On August 1, employees at a technology company in Wisconsin can choose to have a microchip the size of a grain of rice injected into their skin between their thumb and index finger. Once done, employees will be able to use it to swipe into the office building, pay for food in the cafeteria, anything requiring RFID technology.
More than 50 out of 80 employees at Three Squares Market have volunteered for this non-mandatory program, which is a partnership between Three Square Market and the Swedish company Biohax International. It is believed to be the first of its kind in the United States, though it has already been done at a Swedish company, Epicenter.
One software engineer, Sam Bengtson, said that in the future, this won’t be something that is “scoffed at so much” so it was an immediate yes right from the start. Other employees are more hesitant, even if they are excited about the technology.

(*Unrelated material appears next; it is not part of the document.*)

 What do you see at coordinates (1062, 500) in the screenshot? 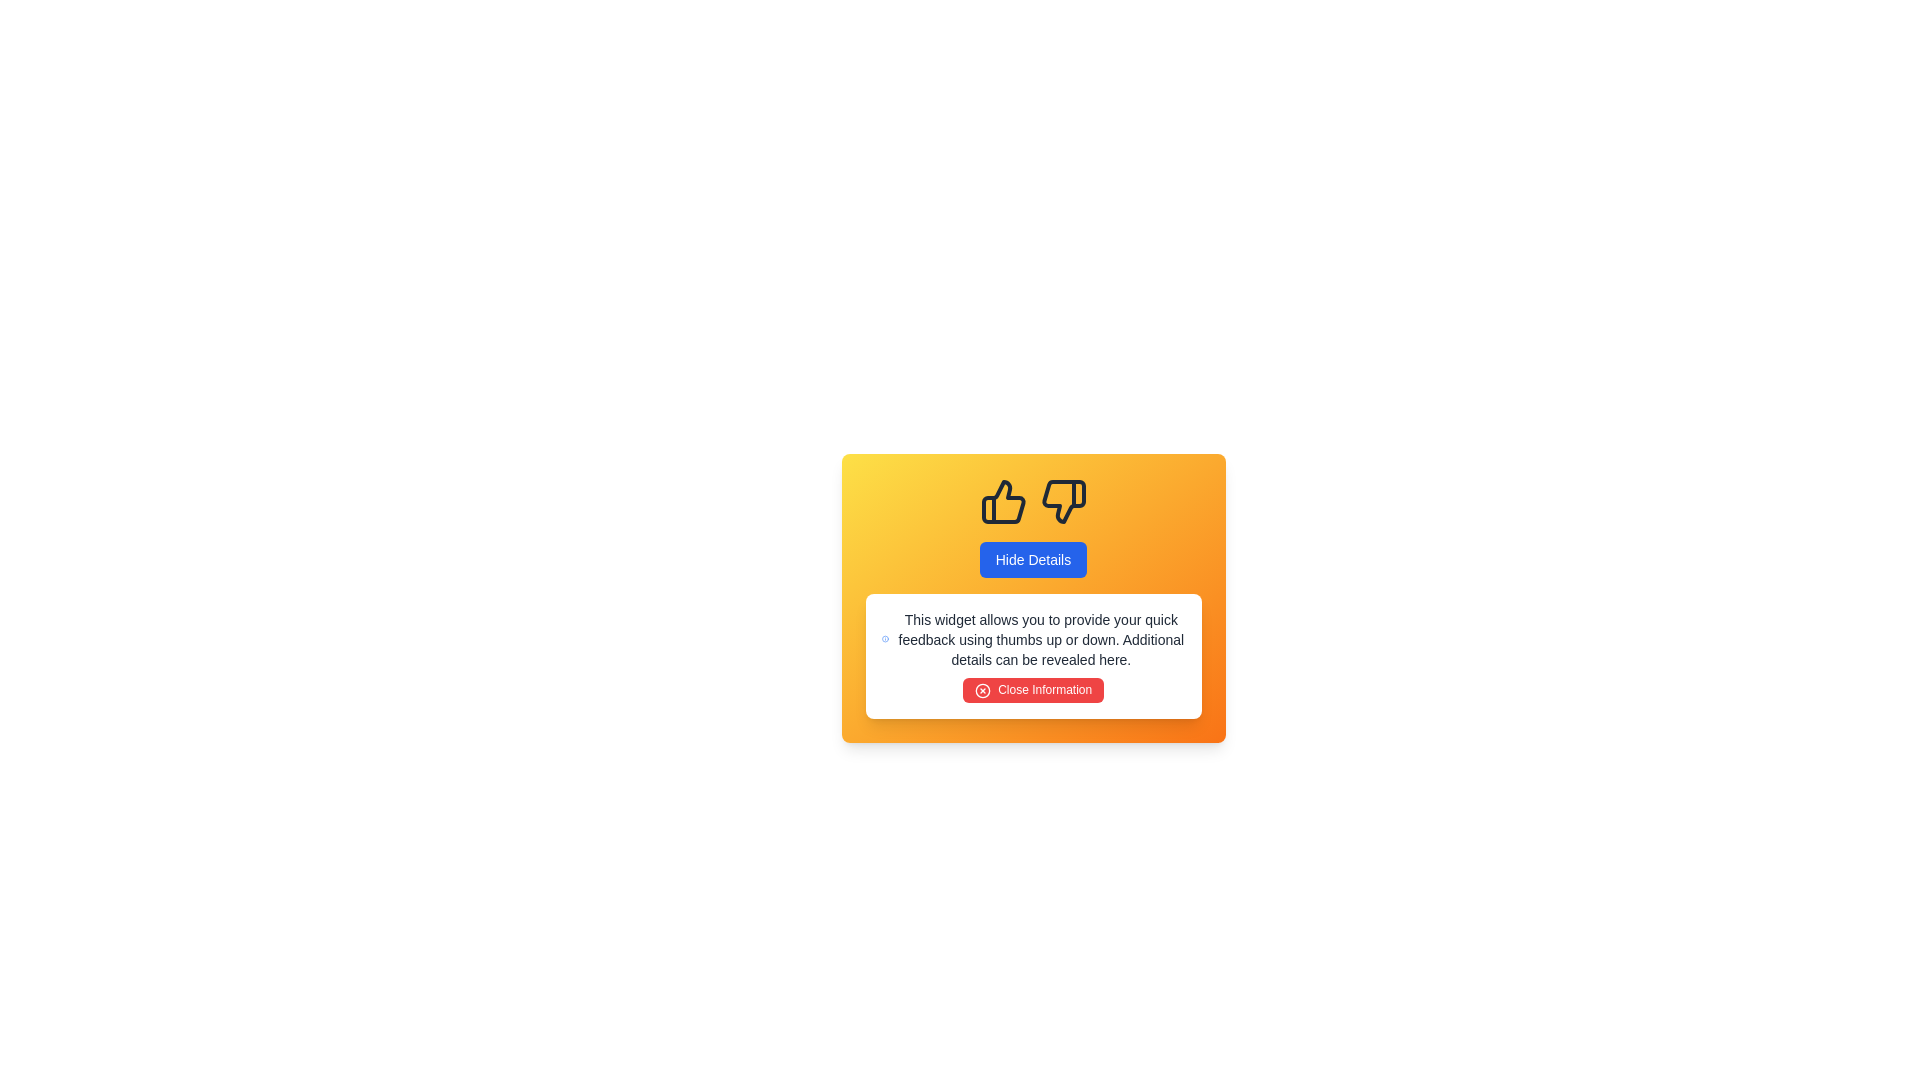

Jon Krusell told The New York Times that he was leery of an implanted microchip, so instead he might get a ring with the chip in it.
The program raises a variety of privacy and health-related questions. The chips are “encrypted” but as Alessandro Acquisti, a professor of information technology and public policy at Carnegie Mellon University’s Heinz College, told the Times, encrypted is a “pretty vague term” and could include products that are indeed hackable.
Another potential problem is that even though the technology is currently designed for one purpose, it could be used for another later on. Employers could start consensually or nonconsensually tracking bathroom or lunch breaks, for example.
Dr. Acquisti said that once the chips are implanted, it’s very hard to predict or stop widening the range of use, but Todd Westby, the chief executive of Three Square, emphasized to the Times that their chip’s capabilities are limited.
However, health concerns are more difficult to assess. Though the implantable radio-frequency transponder system, the chips’ technical name, was approved by the FDA in 2004for medical uses, there have been times where the implantation site can become infected or the chip may migrate through the body.
For now, the employees at Three Square are mostly positive about the chips.
“We are a technology company, when all is said and done, and they’re excited about it,” Wahlin said to the Times. “They see this as the future.”